Ranjit has a strong interest in building with purely natural materials (rather than just minimizing environmentally and economically costly inputs). However in India, as in the United States, most people who have the economic resources to build a designed house desire modern conventional materials, usually burnt brick, concrete and rebar. Our intention is that, by this USA - India association, we can give such buildings more prestige, or I might say "sex appeal" in Bihar, as well as more interest and practicality for some in the US.
Perhaps the largest obstacle for those in the US who are interested in building a low-cost natural structure is the motivation to do the labor. Many traditional communities built their structures communally. "Barn raising parties" in which neighbors joined together to help a family build its house were common, or societies were organized into clans that supported their members in such ways.
A cob house can be built inexpensively and comfortably, but it requires labor.

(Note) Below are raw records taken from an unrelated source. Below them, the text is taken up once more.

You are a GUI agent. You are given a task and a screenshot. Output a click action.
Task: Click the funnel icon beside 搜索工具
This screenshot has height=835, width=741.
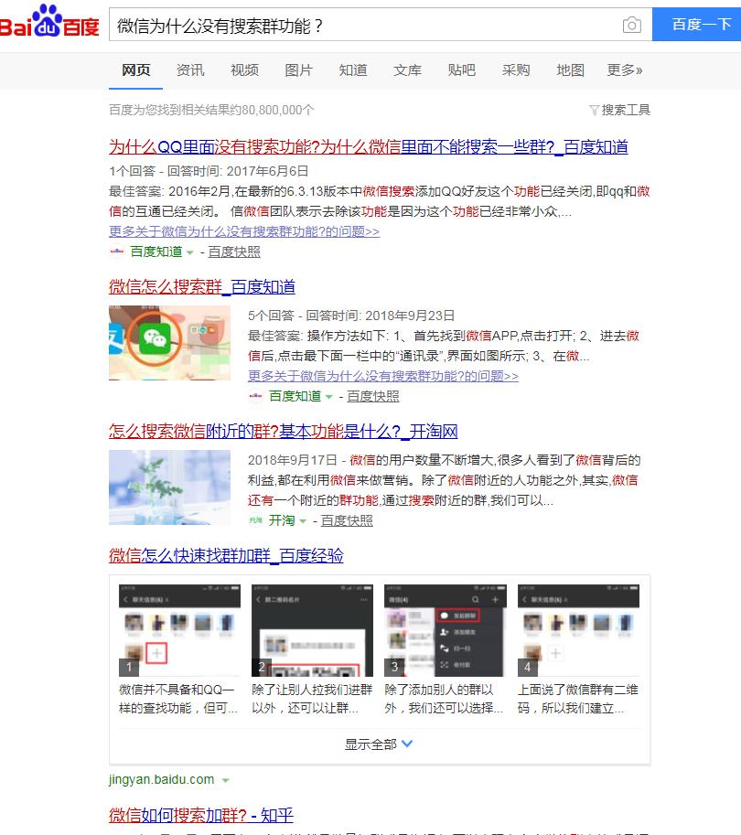click(x=596, y=109)
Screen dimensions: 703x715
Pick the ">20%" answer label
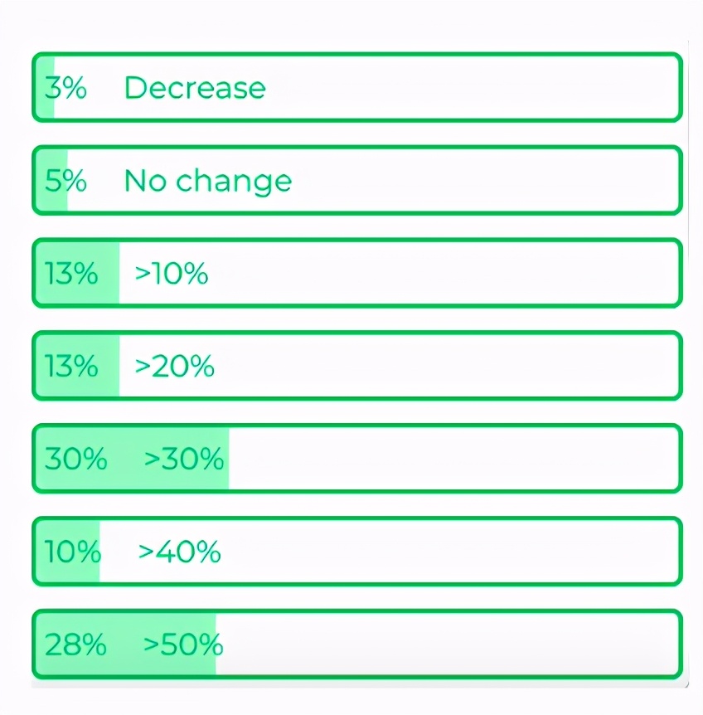point(174,366)
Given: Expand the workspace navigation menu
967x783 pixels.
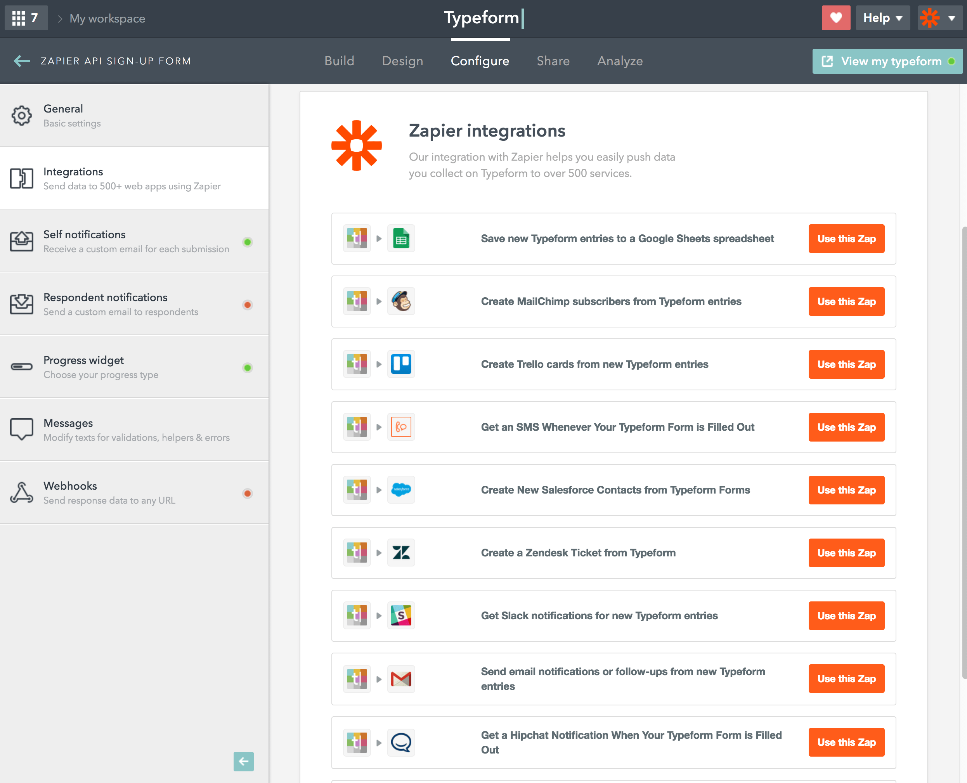Looking at the screenshot, I should (x=25, y=18).
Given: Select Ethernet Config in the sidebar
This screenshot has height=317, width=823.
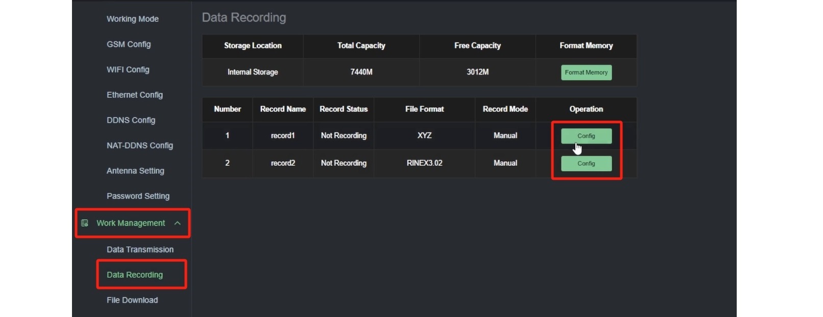Looking at the screenshot, I should (x=134, y=95).
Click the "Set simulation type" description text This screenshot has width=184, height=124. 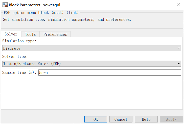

Ideally, building a house is an act of joy, rather than of drudgery. If one is inclined to think in terms of "subtle energies", then a house built with joy carries that energy. One built with drudgery may likewise carry a corresponding energy.
For people in our culture, creating an efficient low-cost esthetically pleasing design is comparatively easy. All one has to do is read a few books and think with a little imagination. To build with joy is, by contrast, "an art rather than a science".